> Job 1
In the news report on global warming and land dryness, why did the research team examine projections from 27 global climate models? Answer in one to three sentences.
> Job 2
Write a continuation of the news report on global warming and land dryness, starting right after its final sentence.

> Supplied passage
New York, Jan 2, 2018: A rise of just 2 degrees Celsius in global warming could make over a quarter of the world’s land to become drier and more desert like, increasing the threat of widespread drought and wildfires, new research led by one of Indian origin has found.

The study showed that reducing greenhouse gas emissions into the atmosphere to limit global warming under 1.5 or 2 degrees Celsius would dramatically reduce the likelihood of significant aridification emerging in many parts of the world, the researchers said.

Aridity is a measure of the dryness of the land surface, obtained from combining precipitation and evaporation.

“Our research predicts that aridification would emerge over about 20-30 per cent of the world’s land surface by the time the global mean temperature change reaches 2 degrees Celsius,” said Manoj Joshi from the the University of East Anglia’s School of Environmental Sciences.

“But two thirds of the affected regions could avoid significant aridification if warming is limited to 1.5 degrees Celsius,” Joshi added.

For the findings, published in the journal Nature Climate Change, the team examined projections from 27 global climate models to identify the areas of the world where aridity will substantially change when compared to the year-to-year variations they experience now, as global warming reaches 1.5 and 2 degrees Celsius above pre-industrial levels.

> Data block

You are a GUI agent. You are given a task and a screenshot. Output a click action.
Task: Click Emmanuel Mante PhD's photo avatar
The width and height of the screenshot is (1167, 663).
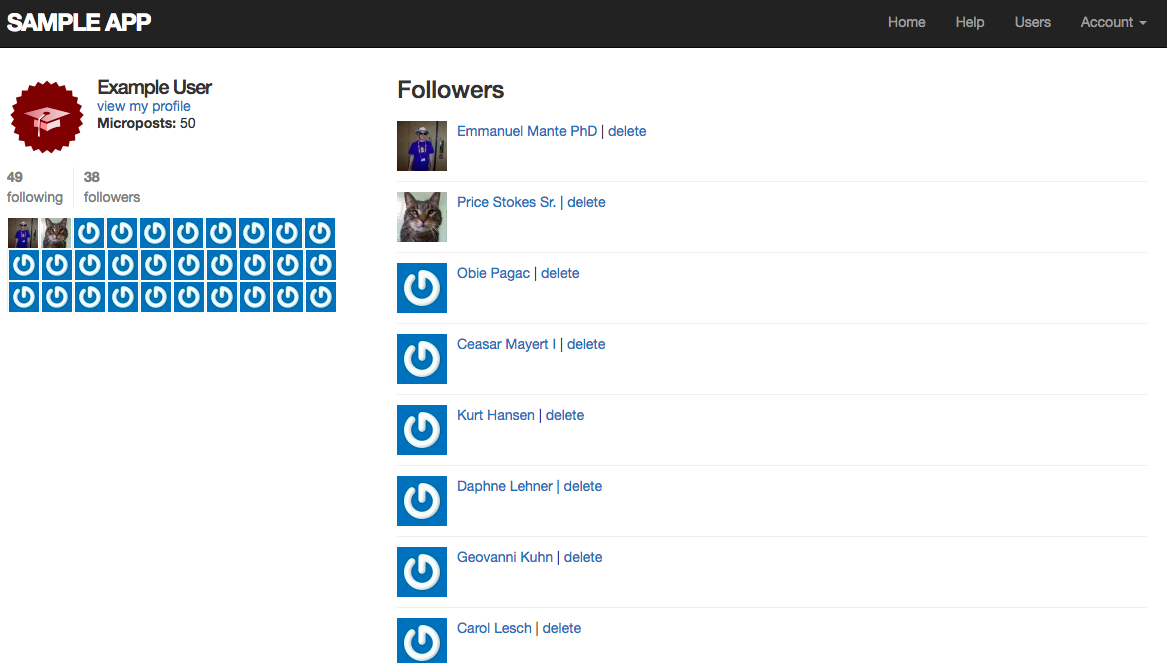[x=422, y=146]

> Response 1
The team examined the projections to identify the areas of the world where aridity will substantially change, compared with the year-to-year variations those areas experience now, as global warming reaches 1.5 and 2 degrees Celsius above pre-industrial levels.

> Response 2
The world has already warmed by one degree Celsius. As a result, drought severity has been increasing across the Mediterranean, southern Africa, and the eastern coast of Australia over the course of the 20th Century, while semi-arid areas of Mexico, Brazil, southern Africa and Australia have encountered desertification for some time as the world has warmed.

“Aridification is a serious threat because it can critically impact areas such as agriculture, water quality, and biodiversity. It can also lead to more droughts and wildfires – similar to those seen raging across California,” explained Chang-Eui Park from the Southern University of Science and Technology (SUSTech) in China. (IANS)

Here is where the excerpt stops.